DATA ROWS:
········

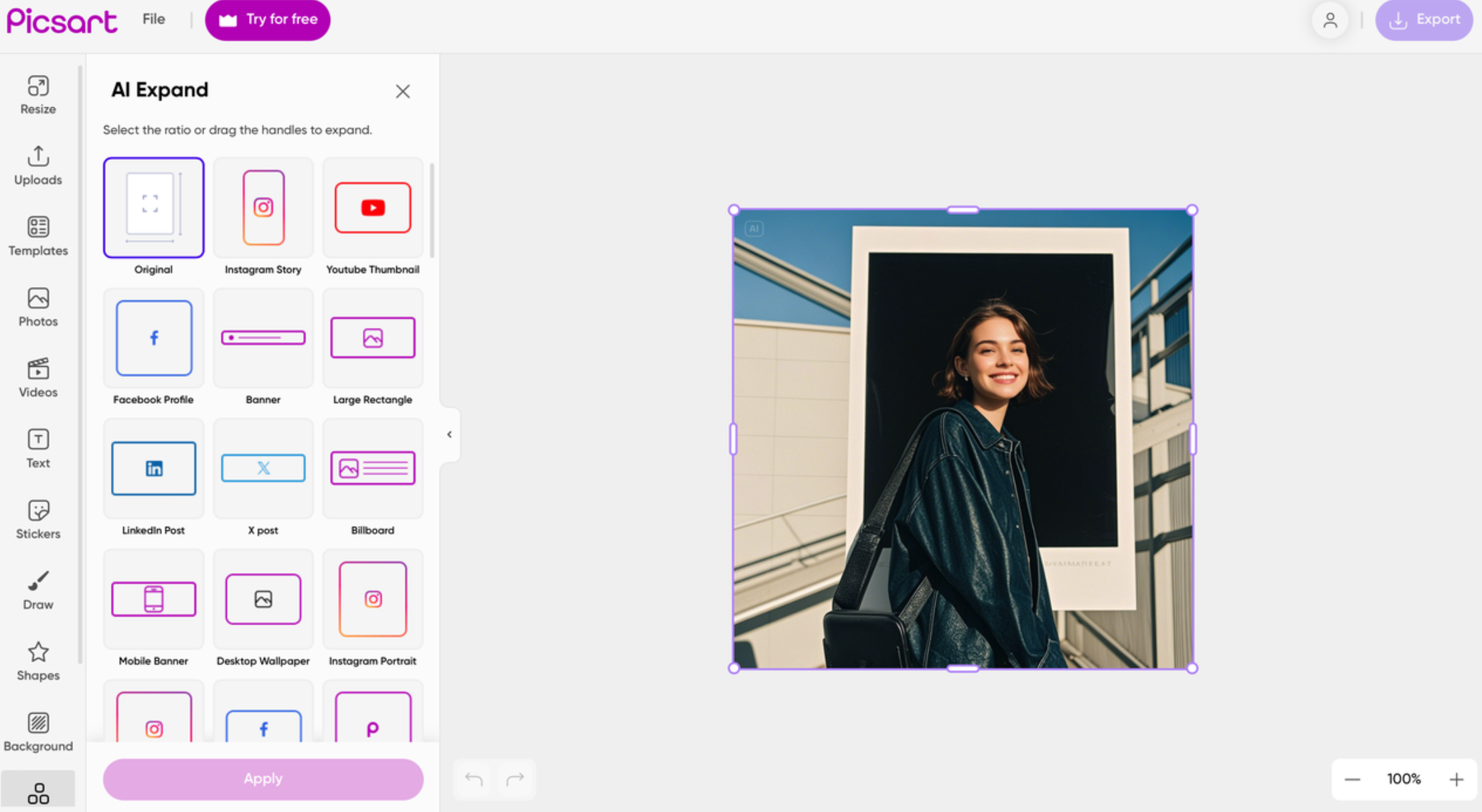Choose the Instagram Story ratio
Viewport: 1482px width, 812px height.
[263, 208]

········

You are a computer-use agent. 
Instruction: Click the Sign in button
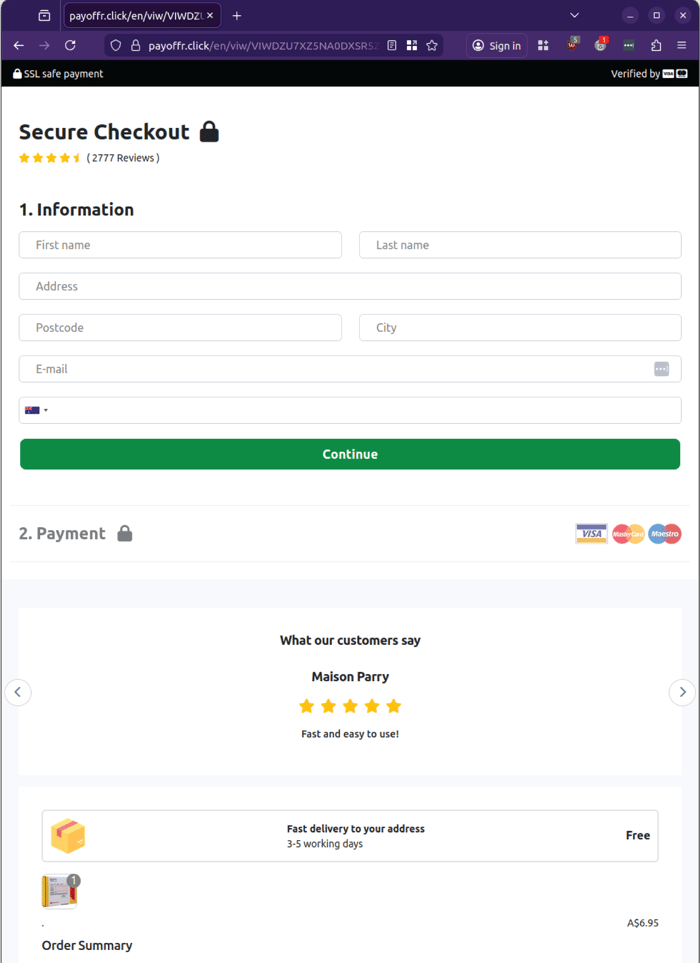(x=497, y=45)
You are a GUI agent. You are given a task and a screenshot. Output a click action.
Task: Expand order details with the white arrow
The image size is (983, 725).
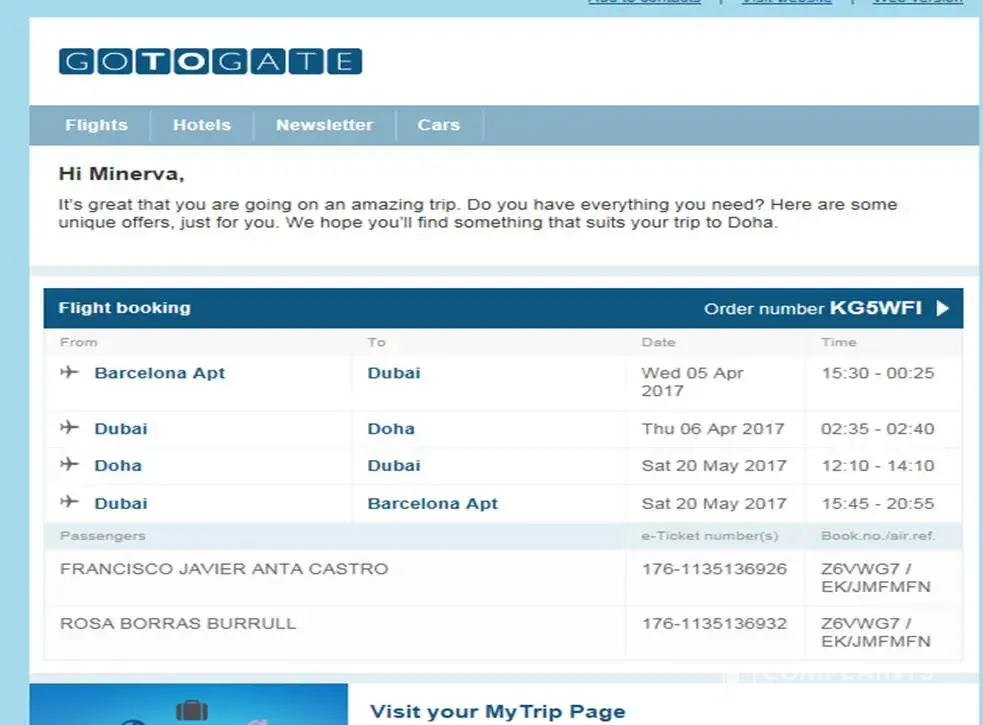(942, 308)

········

INSTRUCTION:
Count the lines in the material above that contain the string "agent". Reply with the number alone.

FINISHED ANSWER:
2